Despojados de los rituales de la muerte en el dominio tecnológico (ciego) de la vida por las ciencias naturales, sin aquellos cortejos fúnebres que llenaban la sala de quienes perdían el último aliento y acompañaban al enfermo, sin el ars moriendi del pasado, en el desasosiego de la “soledad de los moribundos”, no nos vendría mal algo de humanidad. Echamos en falta una cierta fraternidad en los tiempos del final de la vida. ¿Acaso alguien puede dudar de la conveniencia de un guía que nos saque del laberinto de los respiradores innecesarios, de las intubaciones prescindibles, de las hidrataciones improcedentes…? Estoy convencido de la necesaria existencia de alguien que, manteniendo la conversación y el sentido con el enfermo terminal, nos diga llegada la fatal circunstancia: “ha llegado el momento de tu muerte y puedo ayudarte”.

4 Comments
  1. celine says

    «Puedes marchar ya, mamá; todo está bien, estamos bien todos. Abraza a papá de nuestra parte». Así nos depedimos de nuestra madre, en su cama, en casa, con sus nietas llorando a moco tendido. Y murió, se desavenció para siempre con cierta dulzura. Quiero morirme así, a ser posible. De modo que firmo y aplaudo su escrito, profesor.

  2. celine says

    «desvaneció»

  3. Isabel says

    Me ha interesado mucho este artículo porque, entre otras cosas, considero que es importante mantener abierto el debate ciudadano en torno al definitivo reconocimiento legislativo de la eutanasia.
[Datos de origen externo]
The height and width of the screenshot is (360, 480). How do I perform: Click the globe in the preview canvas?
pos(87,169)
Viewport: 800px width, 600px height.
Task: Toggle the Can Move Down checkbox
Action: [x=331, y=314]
Efectivamente, la modernidad ha efectuado una expropiación de la muerte que muchos autores han señalado y de la que Julián Sauquillo aquí se hace eco con sensibilidad y lucidez. Ya Rilke en una de las composiciones incluidas en El libro de horas se refería a la “muerte propia” que cada uno lleva dentro de sí “como el fruto… su semilla” frente al envilecimiento de la misma en las grandes ciudades, donde la imposibilidad de vivir despoja de su singular dignidad a la muerte. Por eso deseo subrayar que el tabú de la muerte característico de nuestra época debería ser contrarrestado, cuando la vida ya no merece la pena ser vivida, con la aceptación de esa figura fraterna cuya compañía y conversación nos facilite el último tránsito.